さて、私が取材に行ったときのホットな話題といえば、数ヶ月後に迫った『TOMOSU CAFE』のオープン。ここはいわば、ひのめ市、ひのめ商店という年に一度、月に一度のイベントが進化した場所で、単発のにぎわいだけなく、「日常にわくわくを落とし込みたい」という目的でできる飲食店だ。まちにわくわくするコミュニティをつくっていくために、人がいつでも集まれる場をつくろうとしている。
TOMOSU CAFEを運営するのは、これまでも一緒に活動してきた同年代の仲間たち。共同で『合同会社 船川家守舎』を設立し、それぞれ肉屋(福島さん)、コーヒー屋(佐藤さん)、服屋(船木さん)という、プロフェッショナルを生かしつつ、オガニックな地域の拠点をつくるのだ。
「岩手県の平泉に僕たちが大好きなSATOっていうすてきなカフェがあるんですよ。
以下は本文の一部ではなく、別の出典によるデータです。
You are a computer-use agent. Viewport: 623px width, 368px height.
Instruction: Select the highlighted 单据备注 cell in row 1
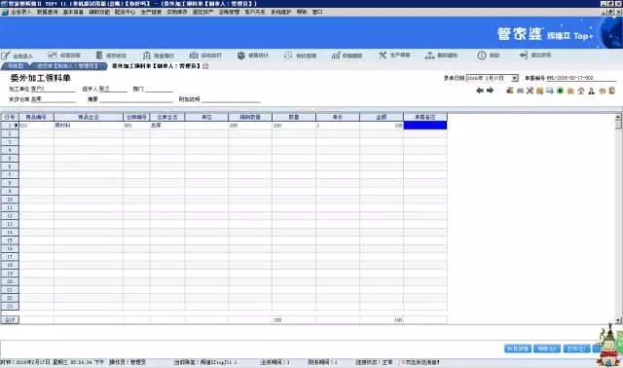point(425,126)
そこの方が『まちにとろける店』って言っていて、僕たちが目指す店にもぴったりの表現だと思ったんです。当たり前にある、風景に溶け込んでいる……言葉にするのが難しいんですがそういうイメージ。TOMOSU CAFEは、とろける店にしたい」(一人さん)
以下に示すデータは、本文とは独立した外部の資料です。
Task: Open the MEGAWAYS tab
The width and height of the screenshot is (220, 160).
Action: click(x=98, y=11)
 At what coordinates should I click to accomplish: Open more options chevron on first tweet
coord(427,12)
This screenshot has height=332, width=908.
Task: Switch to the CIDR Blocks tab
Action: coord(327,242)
カフェの上にはいずれ子どもが遊ぶスペースを作りたい、という気持ちもある。さまざまな構想を聞いて「おふたりとも、すごいバイタリティですねぇ」と言う私に、友美子さんは「いつの間にかいろんなことをやっていますが、そんなつもりじゃなかったんですよ。自分たちの暮らしに必要だな、あればいいな、と思うことをやっているだけなんです」と言った。